• EXERCISE TASK 1: In the records below, rewrite the lines from the line containing "Switch to the lamps and furniture tab" up to and including the line containing "coord(287,93)", keeping the requests as they are. Multiply every coordinate in the answers by 2, rounding to whole numbers with halves rounded up.

SCO Claims Linux Lifted ELF
fymidos writes "SCO has finally spoken. According to this linuxworld article, they claim that linux illegally uses the ELF binary format, the JFS filesystem, the init code and some more 'copyrighted Unix header and interfaces'. Finally SCO makes its move. The JFS part was expected of course, but according to the article, as far as the ELF format is concerned 'the Tool Interface Standard Committee (TISC) came up with a ELF 1.2 standard' and 'granted users a "non-exclusive, worldwide, royalty-free license" to the stuff'. Oh, and of course 'both Novell and the old SCO - as well as Microsoft, IBM and Intel - were on the committee'."
I'm wondering how this accusation would effect linux compatibility mode in FreeBSD.
-SD
: [i]The JFS part was expected of course[/i] Am I right when I guess JFS means Journaling File System? Why would it "of course" be mentioned by SCO? Could someone give us its history?
Well, knowing what I know about SCO (only what I read here and on groklaw), I'm willing to believe that there is substantial similarity. However, I'd bet dollars to donuts that the code came from Linux (or more properly, IBM, perfectly within its rights) into SCO, and not the other way 'round.
Their lawyers have fudged so many facts, fumbled so many easy misses, that I wouldn't doubt this for a moment. "Please stay the RHAT case, because it will be decided by the IBM case," and "please dismiss the IBM counter-claim; it will be decided by the RHAT case."
-paul
Pistol caliber is like religion: everyone has their favourite, and theirs is the only right choice.
Ahh, that's funny, I've been been keeping an eye on SCOX on my Yahoo stock watchlist, and I did notice they've been going down the past few days. Even down 3.6% today on an otherwise up market.
So I was expecting some "good news" from them.
Come on SCO - as part of my operating systems course in college we loaded ELF binaries (which we also had to create) and RAN them. They have got to be stretching a long way on that one - that is for sure. Not to mention many other OSs (such as the BSDs) can use ELF binaries....
.... boy. Here comes this crap again. What on earth are they sticking in headers to copyright? #define ONE 1;??? Sounds like I might have a case myself.

• RECORDS SHOWN:
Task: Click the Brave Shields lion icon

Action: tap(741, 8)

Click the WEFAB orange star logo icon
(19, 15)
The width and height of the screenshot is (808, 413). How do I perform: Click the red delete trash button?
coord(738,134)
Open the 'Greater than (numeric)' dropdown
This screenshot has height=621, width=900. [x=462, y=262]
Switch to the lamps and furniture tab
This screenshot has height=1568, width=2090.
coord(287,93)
==
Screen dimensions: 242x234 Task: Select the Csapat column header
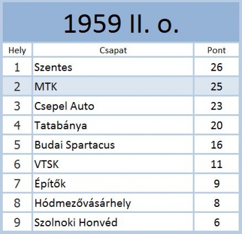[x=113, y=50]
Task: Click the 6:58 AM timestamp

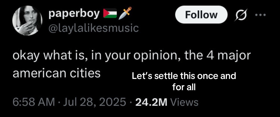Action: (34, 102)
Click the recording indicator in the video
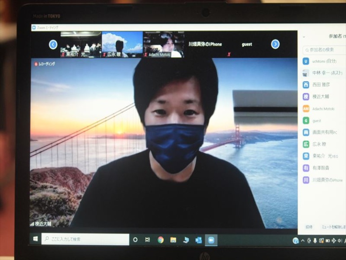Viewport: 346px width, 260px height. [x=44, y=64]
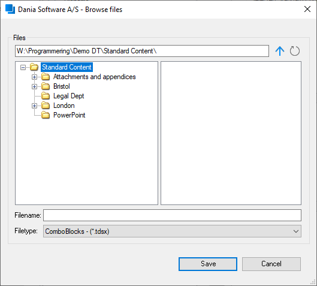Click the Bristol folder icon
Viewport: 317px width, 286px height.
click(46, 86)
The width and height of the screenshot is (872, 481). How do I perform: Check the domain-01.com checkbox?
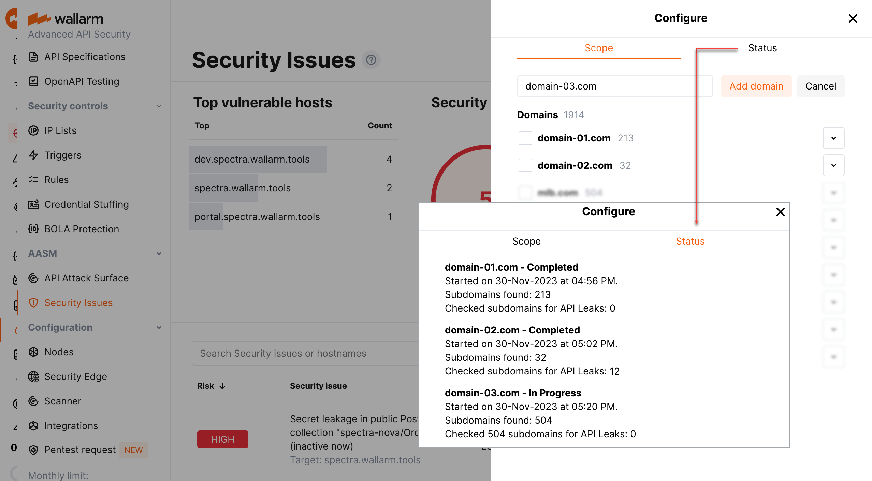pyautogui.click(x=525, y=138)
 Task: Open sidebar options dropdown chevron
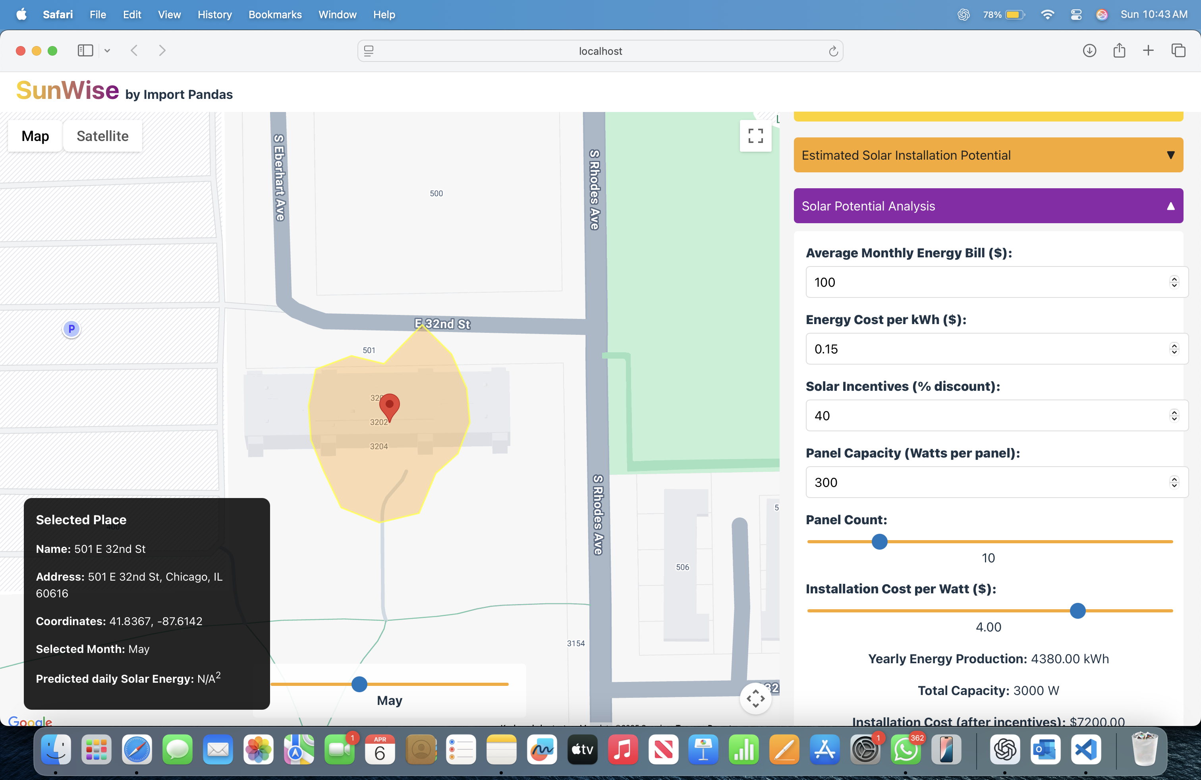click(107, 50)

• EXERCISE TASK 2: According to the post about SCO's claims against Linux, what kind of license did the Tool Interface Standard Committee grant users for the ELF standard?

• TASK OUTPUT 1:
Switch to the lamps and furniture tab
This screenshot has height=1568, width=2090.
coord(574,186)

• TASK OUTPUT 2: A non-exclusive, worldwide, royalty-free license.